• **Assigned task**: Repeat the data exactly, please; no pictures belong in the copy.

• **Provided data**:
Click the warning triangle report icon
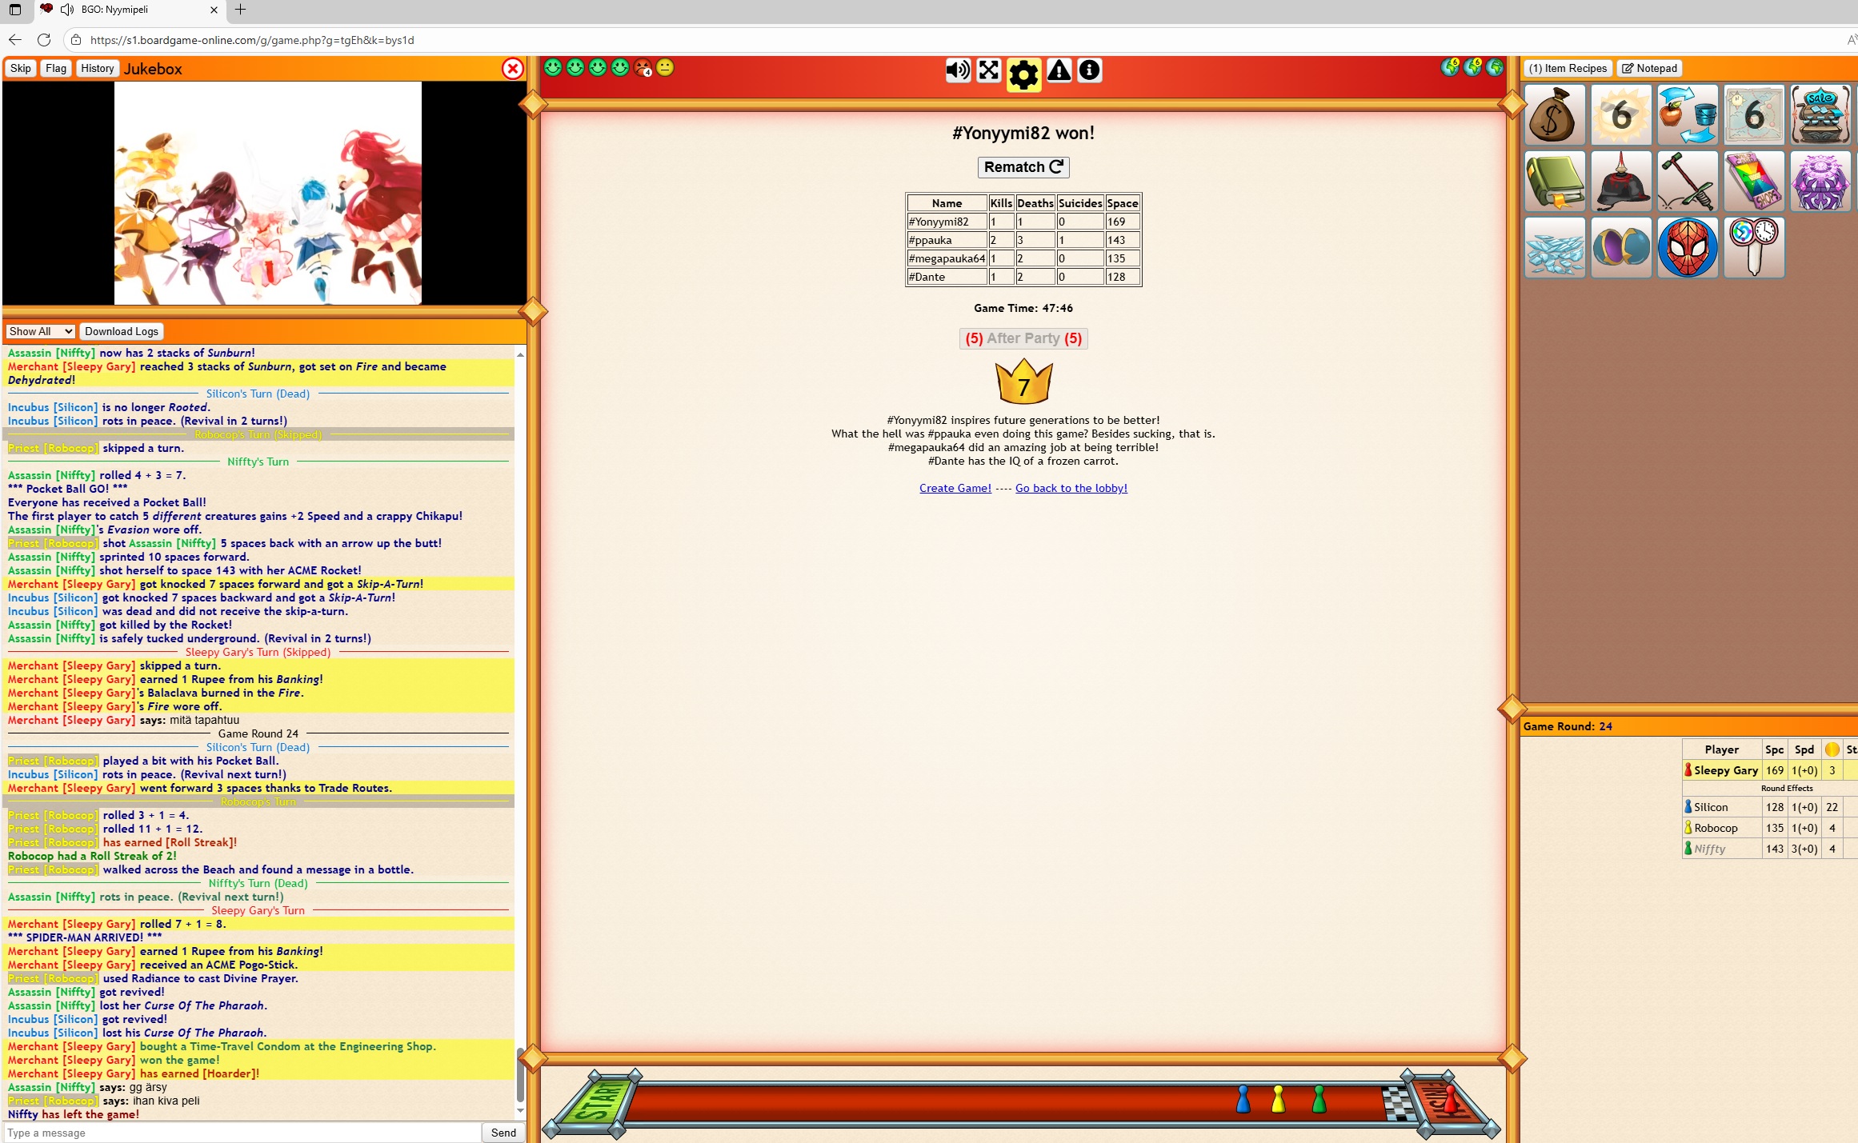This screenshot has width=1858, height=1143. (x=1059, y=70)

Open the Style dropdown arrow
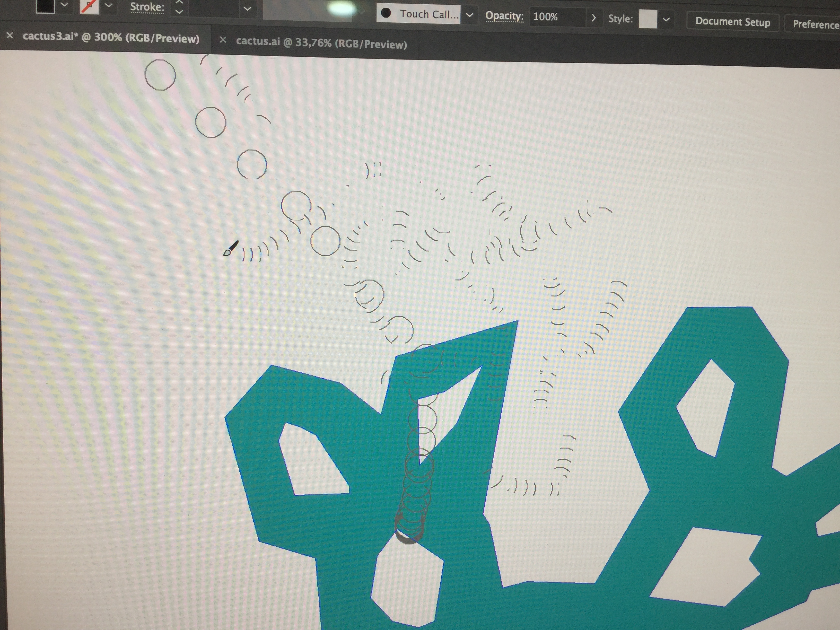[666, 20]
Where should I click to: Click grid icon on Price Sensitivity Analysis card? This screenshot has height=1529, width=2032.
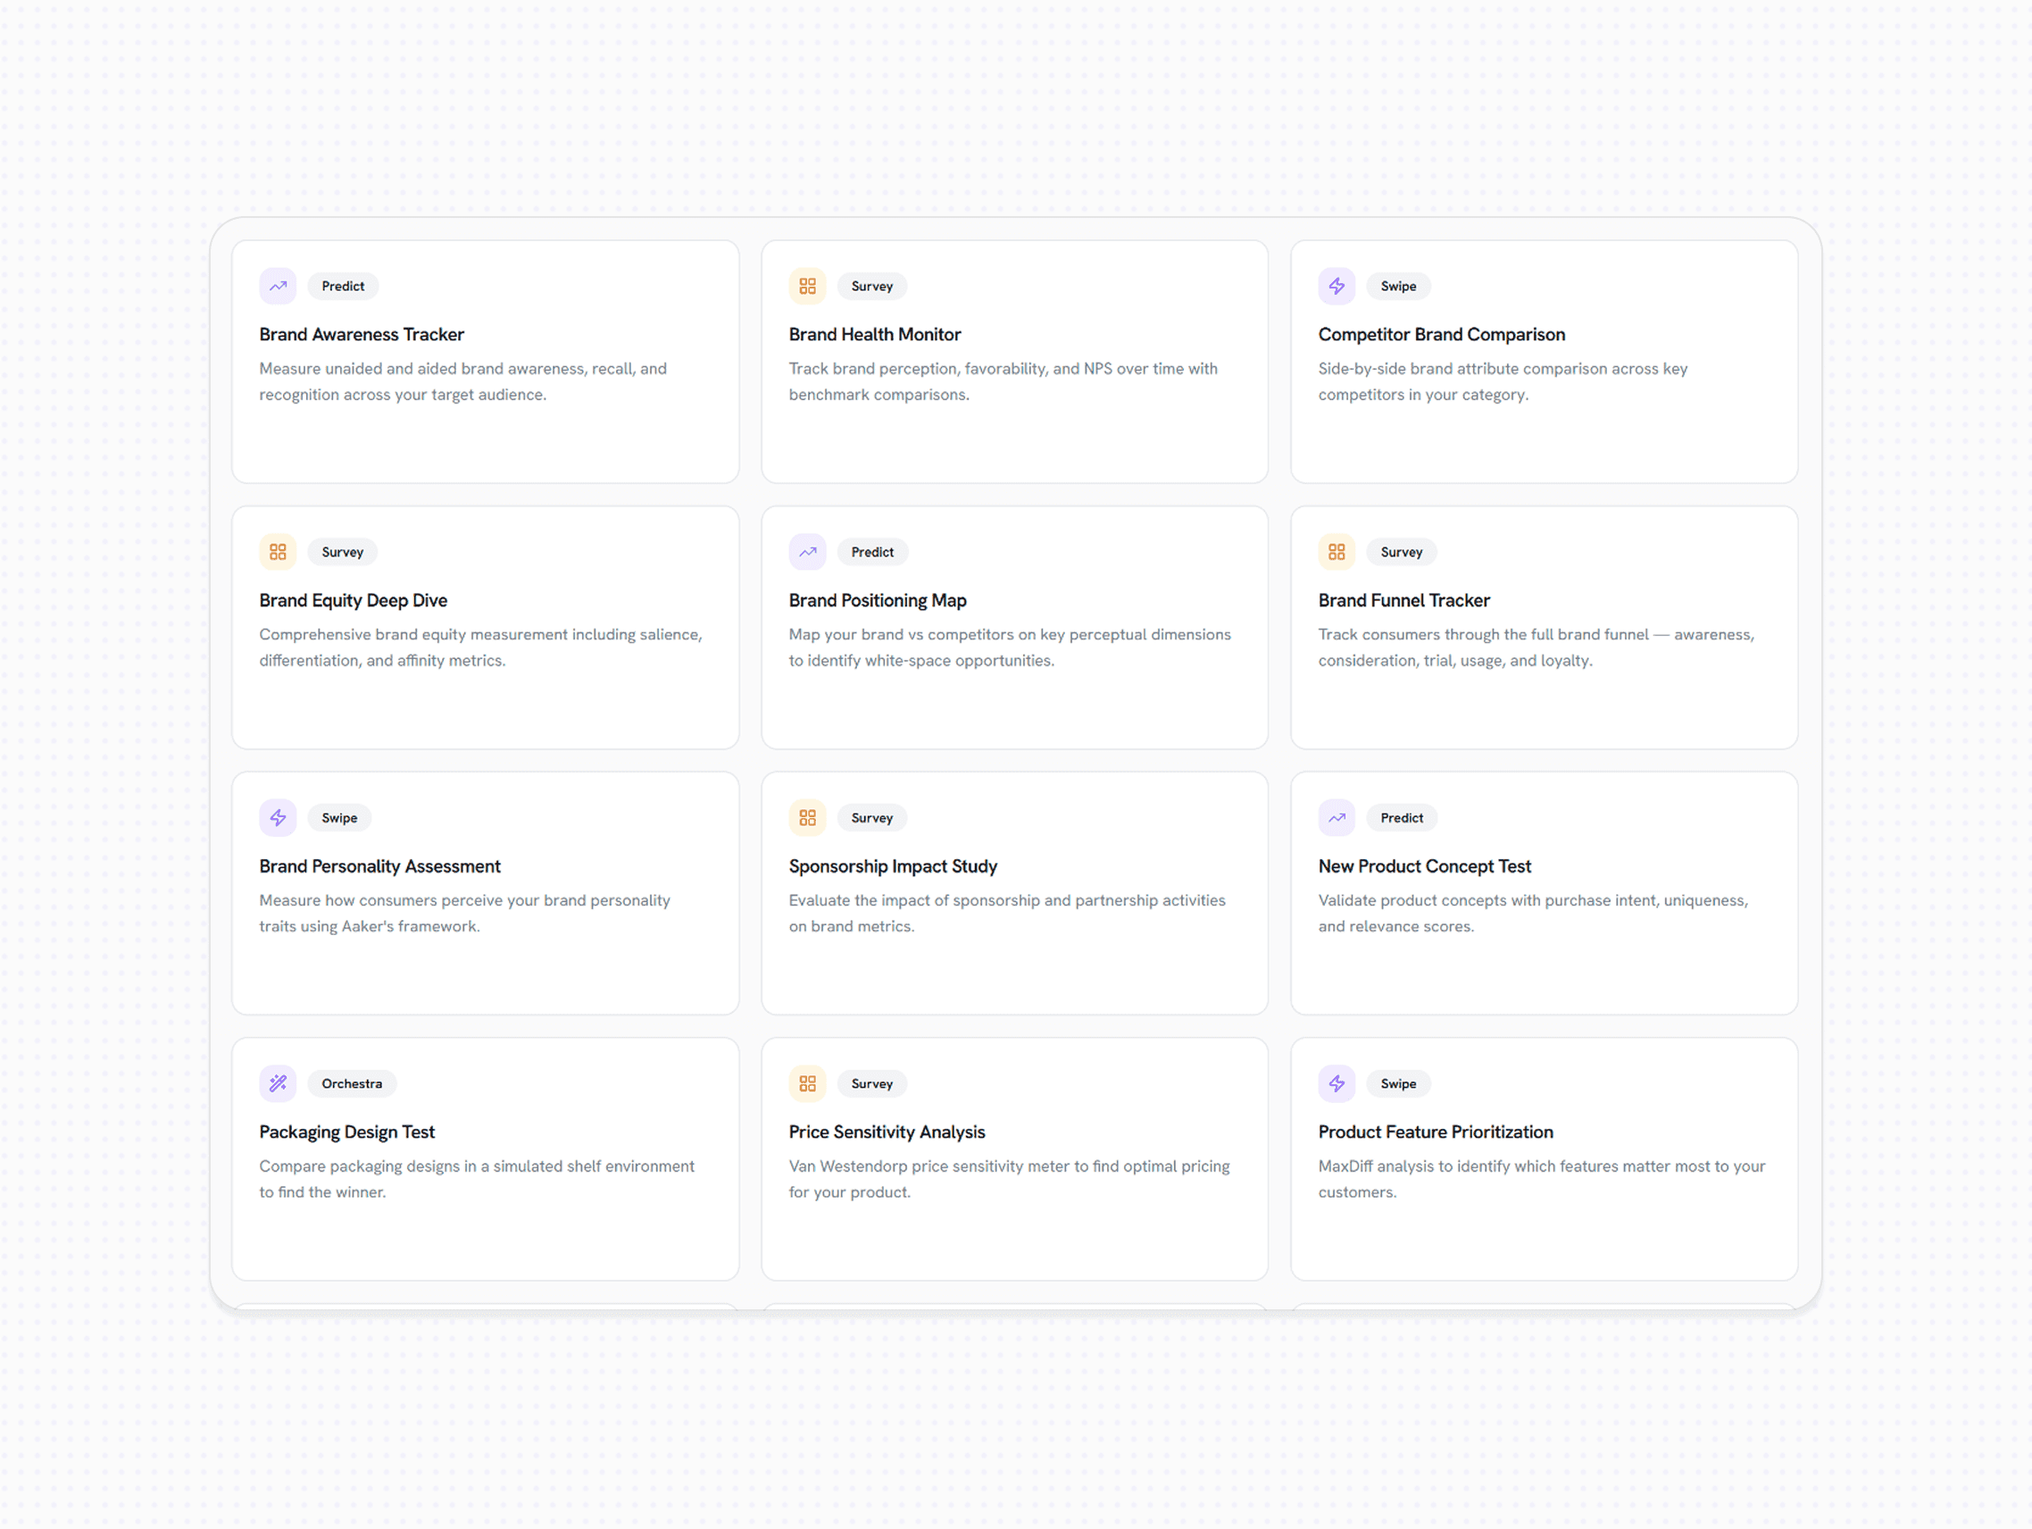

• **Solution to the exercise**:
Click the warning triangle report icon
This screenshot has width=1858, height=1143. (x=1059, y=70)

Open the Style dropdown arrow
[666, 20]
Where should I click to: Click grid icon on Price Sensitivity Analysis card? This screenshot has height=1529, width=2032.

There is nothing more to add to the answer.